Cops say he killed 3 by driving drugged. He’s rejecting plea deal
The Sussex County SUV driver who authorities say was high on drugs during a winter crash that killed three people at a Wayne gas station today rejected a plea offer of 30 years in prison.
In Passaic County Superior Court, 29-year-old Jason Vanderee did not speak as his defense attorney, John Latoracca, turned down the offer that would have meant pleading guilty to each of three counts of aggravated manslaughter, as reported by the North Jersey Record.
The same report said Latoracca entered a counter-offer of half that sentence, or 15 years in prison.
Jon Warbeck, 50, of Fair Lawn, and his 17-year-old son, Luke, a Boonton High School Junior, were killed along with 22-year-old Lovedeep Fatra, of Pequannock when Vanderee plowed into the station along Route 23 on Feb. 19.
The Vernon resident has said that he does not remember the crash.
Latoracca last month filed notice of his intent to pursue an involuntary intoxication defense in the event of trial.
Latoracca has said his client's unknowingly ingested of fentanyl, which prosecutors say was found in Vanderee's blood and urine samples and a chemical analysis of the heroin that police recovered from his Honda Pilot following the crash.
Fentanyl is a powerful synthetic opioid, 50 to 100 times more potent than morphine.

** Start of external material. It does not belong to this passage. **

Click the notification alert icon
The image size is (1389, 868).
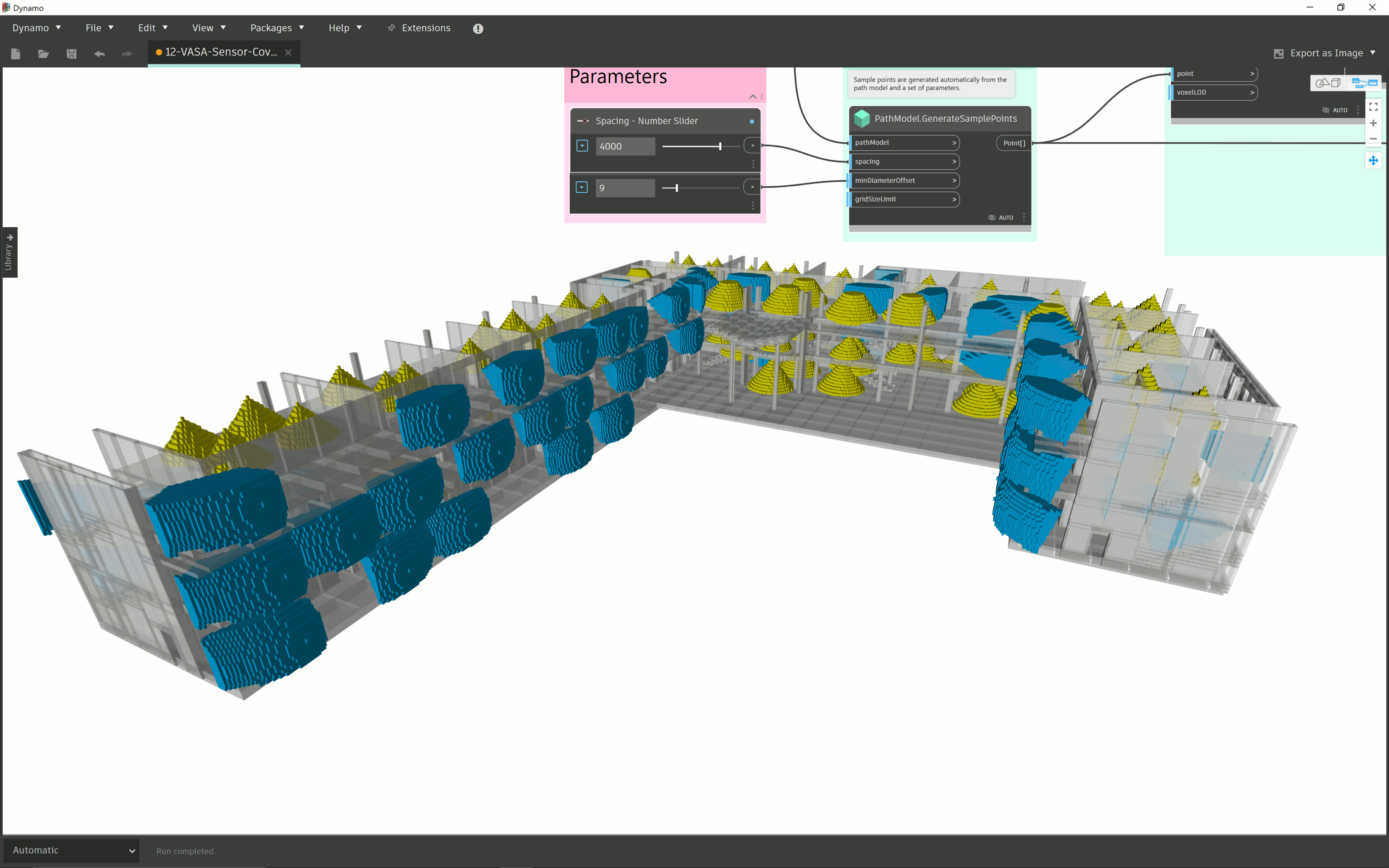click(477, 28)
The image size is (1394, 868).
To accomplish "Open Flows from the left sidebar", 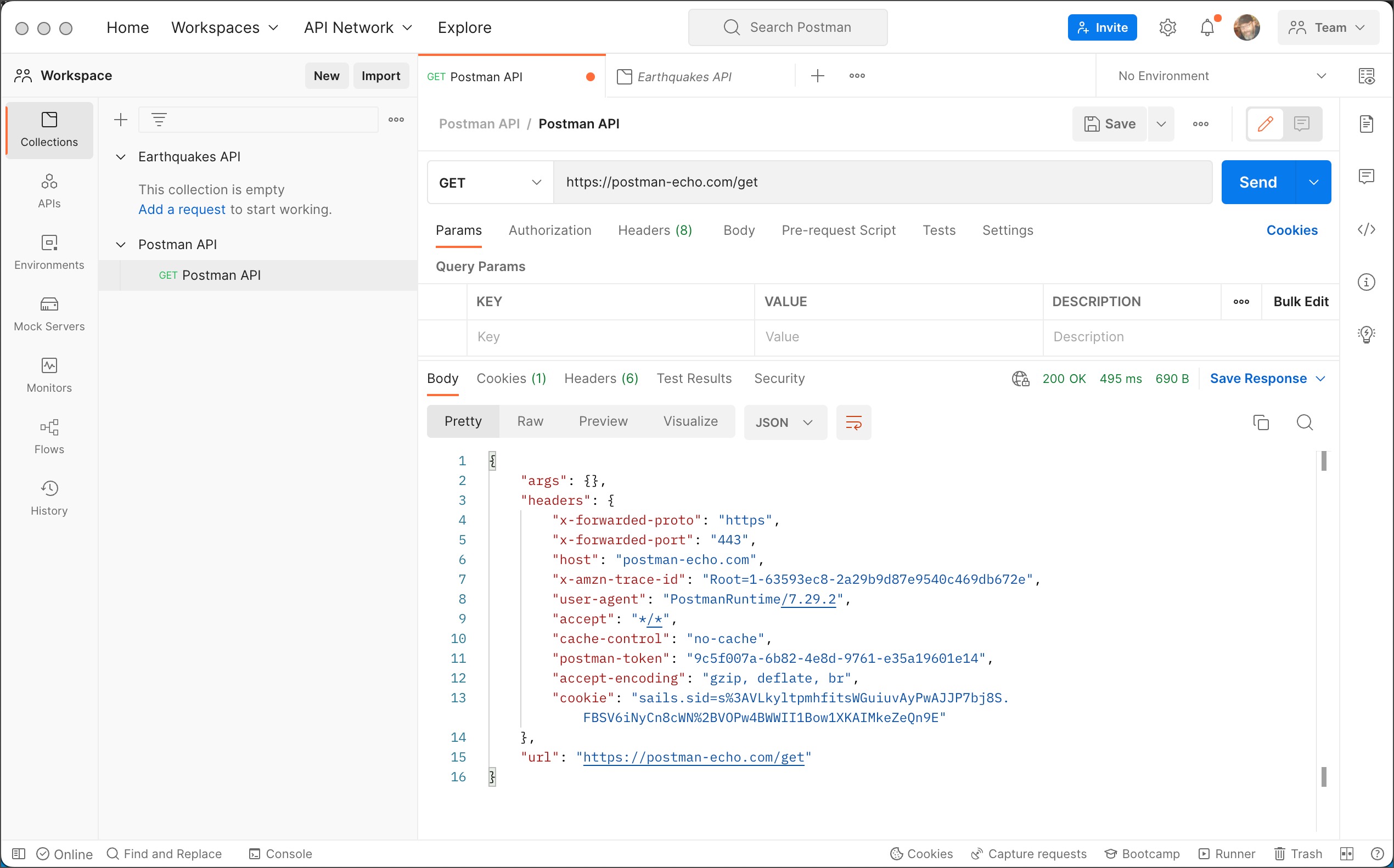I will (x=49, y=436).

According to the DEA, fentanyl is often added to heroin to increase its potency, or is disguised as highly potent heroin. Many users believe that they are purchasing heroin and actually don’t know that they are purchasing fentanyl, the DEA says.

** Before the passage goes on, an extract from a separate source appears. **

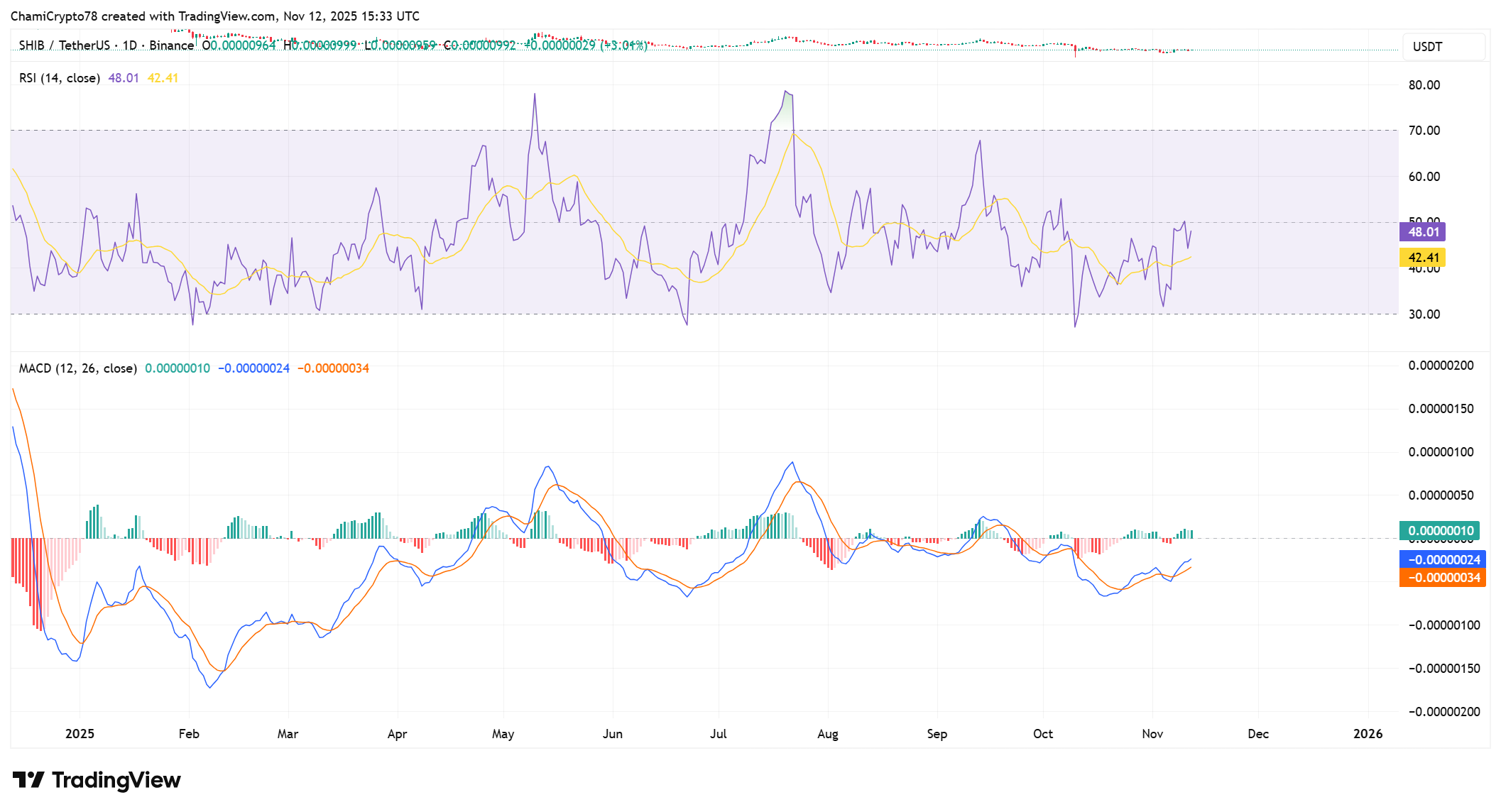Select the 2025 label on the time axis
The height and width of the screenshot is (812, 1501).
click(x=80, y=734)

Vanderee faces three counts of aggravated manslaughter, as well as three counts each of death by auto and death by auto while driving intoxicated within 1,000 feet of school property.
He also faces drug-related offenses including possession of hypodermic needles.
Vanderee has a long history of driving while intoxicated and heroin-related offenses. They range from a 2016 arrest for heroin possession (downgraded in municipal court), a 2017 DWI offense that led to his license being suspended for several months, and at least four accidents in 2008, 2009, 2014 and 2016.
If convicted after a trial, he could face up to 30 years for each count of aggravated manslaughter, alone.